Despite the rapid integration of AI into public life and government operations, there’s very little information about what it costs, how it’s used, and who truly benefits, breeding reasonable skepticism. While city officials champion AI as a cutting-edge solution to enduring challenges, residents are suspicious of how it might be used against them — and they’re right.

As technology becomes more deeply embedded in our lives and government, Philadelphia leaders must ensure new technologies serve the needs of Philly’s people, not just the profits of companies.

Though marketed as tools to make life easier, AI is overwhelmingly used on us, not by us.

In Norristown, U.S. Immigration and Customs Enforcement used facial recognition to target people for deportation, weaponizing Palantir’s surveillance against Black and brown families. AI is often used secretly, targeting the most vulnerable, and putting children, especially, at risk. In Pasco County, Fla., officials used sensitive education records and racist algorithms to try to predict which students might be arrested and funneled into the criminal legal system. Philadelphia tracks thousands of children with GPS monitors, sharing their location with police without a warrant, notice, or consent — violating children’s privacy under the guise of oversight.

Because it’s built by humans and trained on biased data, AI often reinforces racism instead of removing it, harming Black and brown families the most.

A courtroom algorithm used nationwide falsely flagged Black people as likely future criminals nearly twice as often as white people. In Pittsburgh, an algorithm disproportionately flagged Black parents for child removal, with social workers overriding its risk scores a third of the time. These decisions have real, lasting impacts on people’s lives and futures.

Every single AI tool is powered by resource-guzzling data centers, which are frequently foisted on poor communities of color, that suffer higher electric rates and poisoned water tables, while politicians gift massive tax breaks to the billion-dollar corporations building and profiting.

Gov. Josh Shapiro has already hopped on this ugly bandwagon, handing Jeff Bezos and Amazon a sweetheart data center deal that robs taxpayers of $43 million. In each instance, the benefits of AI accrue for tech companies — not us.

So if AI is watching and extracting from us, who is watching AI? The answer in Philadelphia is no one.

AI in Philly government is a black box: There is no public process for communities to review proposed tech and determine if it’s truly safe for us (let alone beneficial), no citywide policy to disclose how AI and surveillance are used or trained, and no public oversight over its high costs and harmful impacts.

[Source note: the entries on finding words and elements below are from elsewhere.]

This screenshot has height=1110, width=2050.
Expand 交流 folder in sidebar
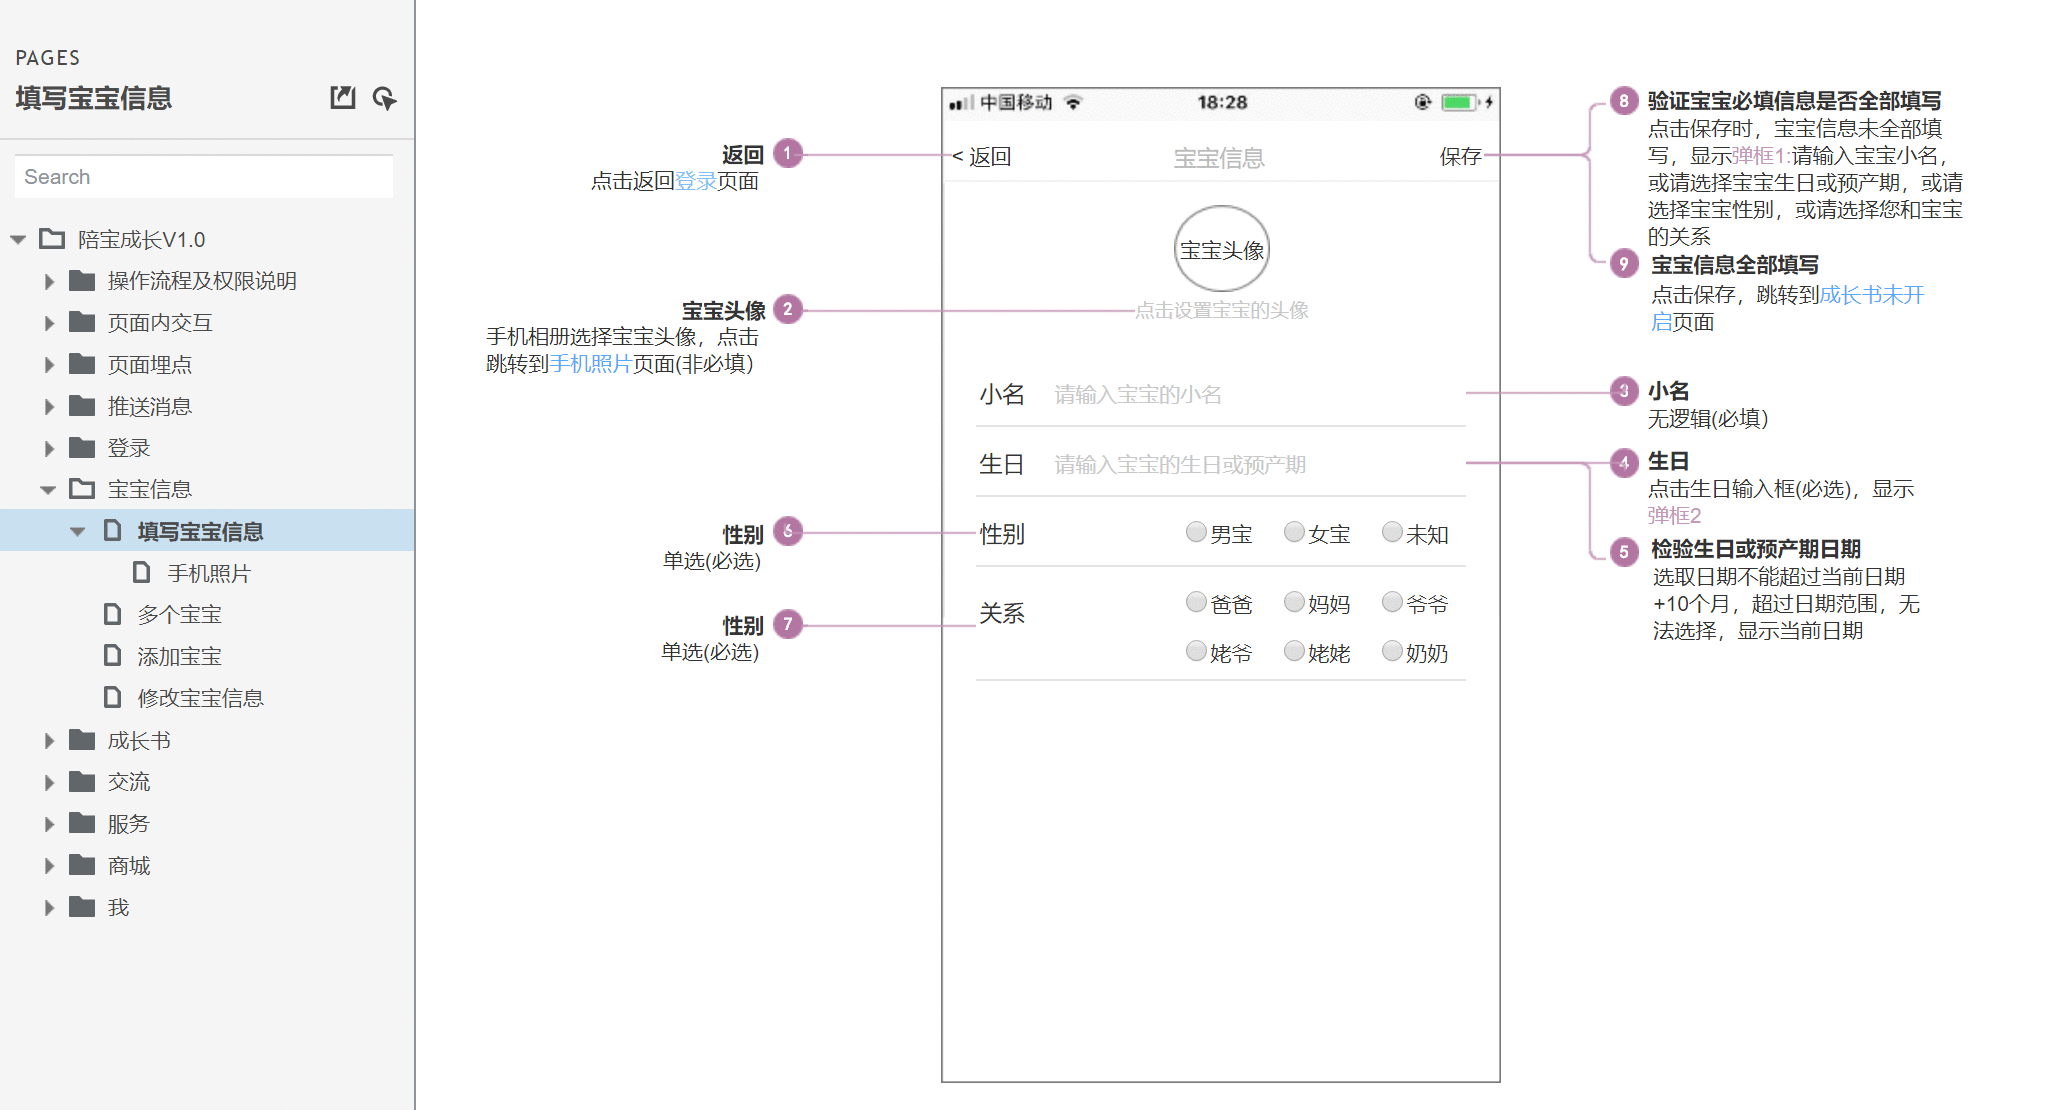pyautogui.click(x=49, y=782)
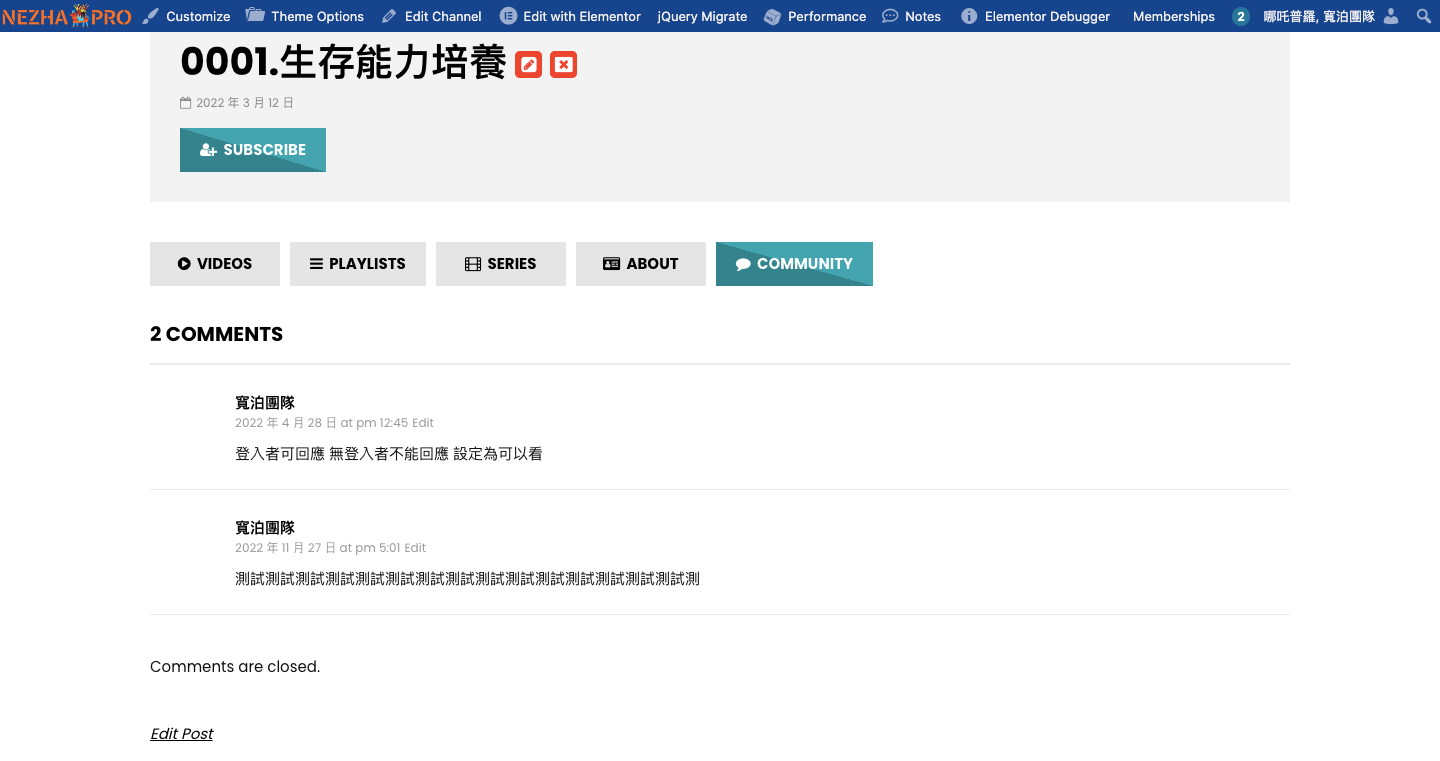Switch to the About tab
Image resolution: width=1440 pixels, height=761 pixels.
[641, 264]
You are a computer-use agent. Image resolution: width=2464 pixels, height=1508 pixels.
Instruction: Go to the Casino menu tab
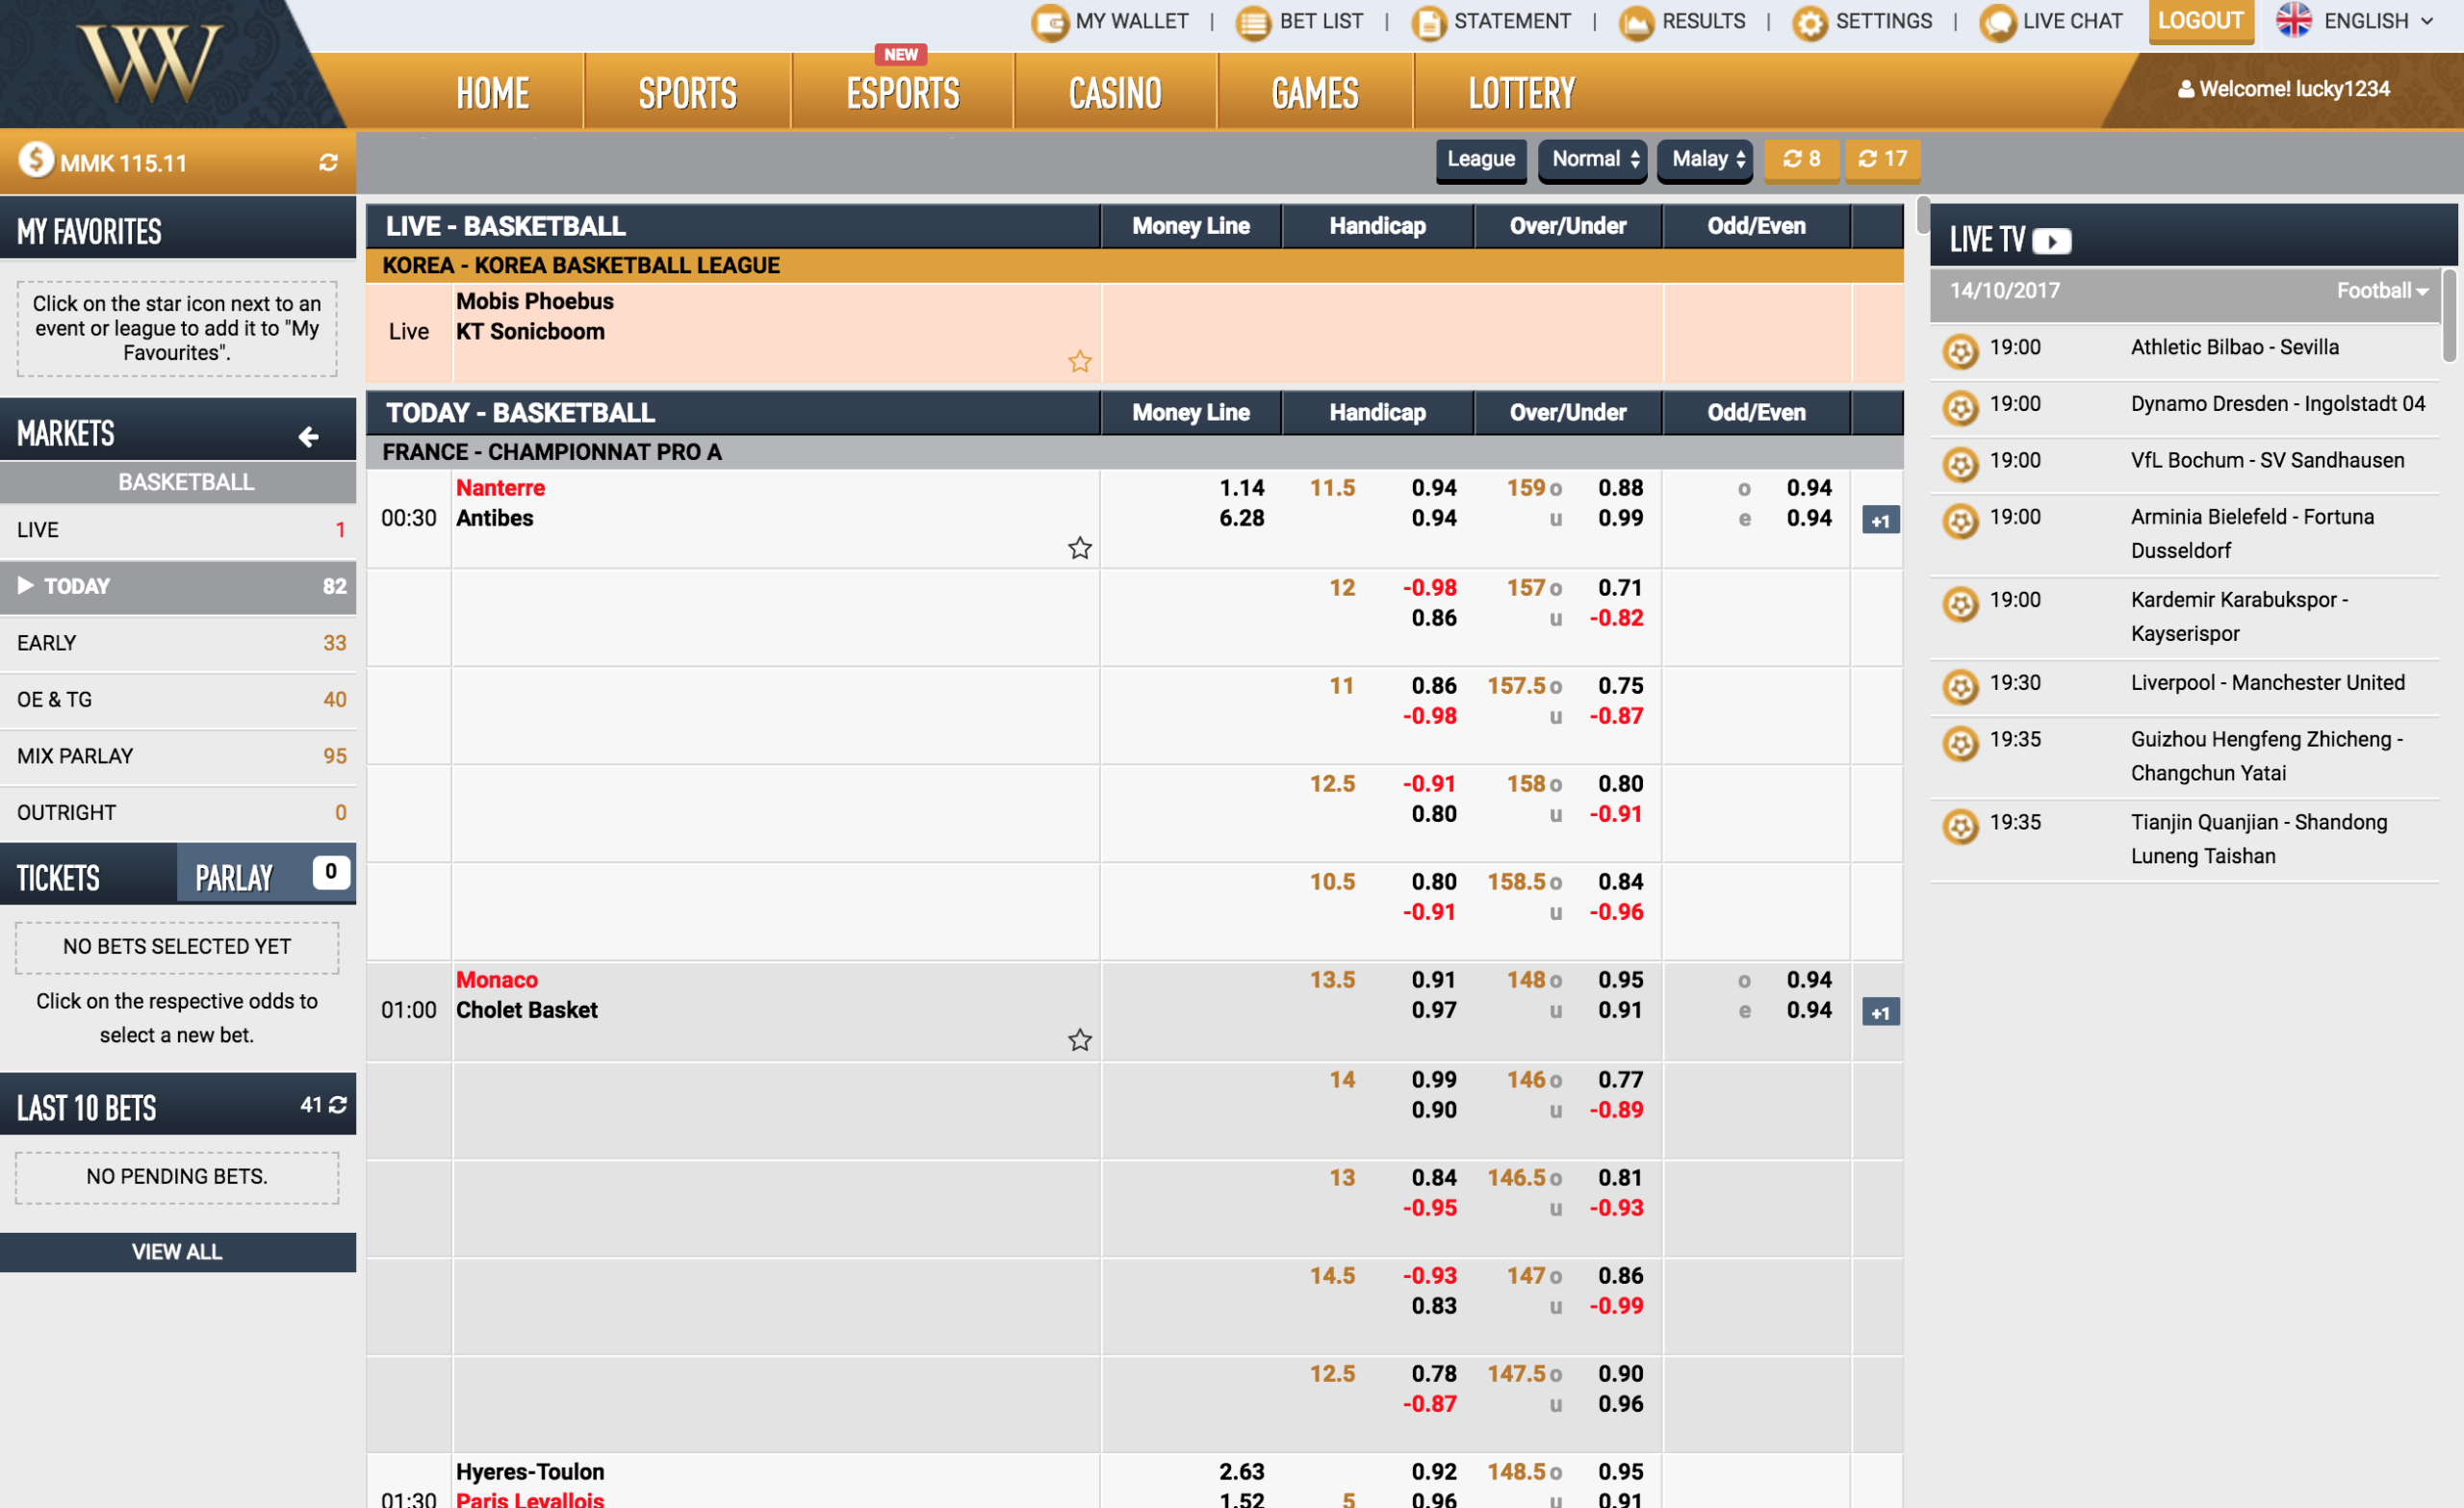click(x=1114, y=93)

One thing we do know is that companies are aggressively marketing AI to City Hall. The company that invented and sells Tasers spent $75,000 lobbying the city, and is now pushing software that would use AI to generate police reports, while Microsoft salespeople rub elbows and pitch their vision.

The good news is that every black box contains a trove of information, and Councilmember Rue Landau is leading the way to unlock it, hosting the first-ever public hearing on Philly’s use of AI and surveillance on Wednesday to put the uses, cost, and impacts of AI on the public record. This kind of leadership should be an example for other elected officials in Philly and nationwide.

While bringing some overdue transparency is an essential first step, there’s far more to do. We also need bright-line rules that ban the most abusive uses of AI and prevent tech companies from writing their own rule book.

Philly is already on the way: Councilmember Nicolas O’Rourke’s ban on algorithmic rent setting protects Philadelphians from predators in a housing crisis, while the PHLConnectED program that got thousands of children online shows that the best uses of technology serve the public good first.

The AI boom presents an enormous responsibility and opportunity for Philadelphia to lead on an equitable, people-first approach to tech policy. Let’s not waste it.

Devren Washington is the organizing director with People’s Tech Project and founder of Philly Tech Justice. Clarence Okoh is the senior attorney for civil rights and technology at TechTonic Justice.